◆ **Your assignment**
Could each record be restated word for word?

◆ **Listed records**
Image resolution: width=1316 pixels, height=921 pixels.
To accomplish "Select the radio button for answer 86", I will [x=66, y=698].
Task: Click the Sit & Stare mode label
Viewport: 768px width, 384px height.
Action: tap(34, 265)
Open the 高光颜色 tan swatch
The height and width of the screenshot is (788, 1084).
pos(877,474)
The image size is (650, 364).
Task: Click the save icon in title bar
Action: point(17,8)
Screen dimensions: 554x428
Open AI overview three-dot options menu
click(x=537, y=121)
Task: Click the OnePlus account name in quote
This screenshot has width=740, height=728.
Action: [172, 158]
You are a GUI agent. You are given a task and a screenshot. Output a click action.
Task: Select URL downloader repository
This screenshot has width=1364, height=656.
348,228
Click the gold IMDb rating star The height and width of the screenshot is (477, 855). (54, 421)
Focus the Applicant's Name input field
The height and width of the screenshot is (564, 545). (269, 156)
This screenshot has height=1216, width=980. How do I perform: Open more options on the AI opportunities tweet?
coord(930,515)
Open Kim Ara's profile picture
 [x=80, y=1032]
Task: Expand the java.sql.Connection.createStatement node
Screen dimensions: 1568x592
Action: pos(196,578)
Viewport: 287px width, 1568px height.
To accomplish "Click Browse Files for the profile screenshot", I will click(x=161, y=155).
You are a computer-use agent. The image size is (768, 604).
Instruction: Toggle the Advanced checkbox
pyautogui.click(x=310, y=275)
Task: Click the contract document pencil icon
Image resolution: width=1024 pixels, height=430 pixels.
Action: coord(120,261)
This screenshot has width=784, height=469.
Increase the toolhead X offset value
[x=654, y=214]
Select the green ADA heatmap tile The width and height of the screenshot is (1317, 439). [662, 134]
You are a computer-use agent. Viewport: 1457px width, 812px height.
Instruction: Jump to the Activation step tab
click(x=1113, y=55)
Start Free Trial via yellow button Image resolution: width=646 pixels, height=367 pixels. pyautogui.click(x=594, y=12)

◆ **Exercise result**
Image resolution: width=1316 pixels, height=921 pixels.
To accomplish "Select the radio button for answer 86", I will [x=66, y=698].
Task: Click the Sit & Stare mode label
Viewport: 768px width, 384px height.
Action: tap(34, 265)
Open the 高光颜色 tan swatch
The height and width of the screenshot is (788, 1084).
pos(877,474)
The image size is (650, 364).
Task: Click the save icon in title bar
Action: point(17,8)
Screen dimensions: 554x428
Open AI overview three-dot options menu
click(x=537, y=121)
Task: Click the OnePlus account name in quote
This screenshot has width=740, height=728.
Action: [172, 158]
You are a GUI agent. You are given a task and a screenshot. Output a click action.
Task: Select URL downloader repository
This screenshot has width=1364, height=656.
348,228
Click the gold IMDb rating star The height and width of the screenshot is (477, 855). (54, 421)
Focus the Applicant's Name input field
The height and width of the screenshot is (564, 545). (269, 156)
This screenshot has height=1216, width=980. How do I perform: Open more options on the AI opportunities tweet?
coord(930,515)
Open Kim Ara's profile picture
 [x=80, y=1032]
Task: Expand the java.sql.Connection.createStatement node
Screen dimensions: 1568x592
Action: pos(196,578)
Viewport: 287px width, 1568px height.
To accomplish "Click Browse Files for the profile screenshot", I will click(x=161, y=155).
You are a computer-use agent. The image size is (768, 604).
Instruction: Toggle the Advanced checkbox
pyautogui.click(x=310, y=275)
Task: Click the contract document pencil icon
Image resolution: width=1024 pixels, height=430 pixels.
Action: coord(120,261)
This screenshot has width=784, height=469.
Increase the toolhead X offset value
[x=654, y=214]
Select the green ADA heatmap tile The width and height of the screenshot is (1317, 439). [662, 134]
You are a computer-use agent. Viewport: 1457px width, 812px height.
Instruction: Jump to the Activation step tab
click(x=1113, y=55)
Start Free Trial via yellow button Image resolution: width=646 pixels, height=367 pixels. pyautogui.click(x=594, y=12)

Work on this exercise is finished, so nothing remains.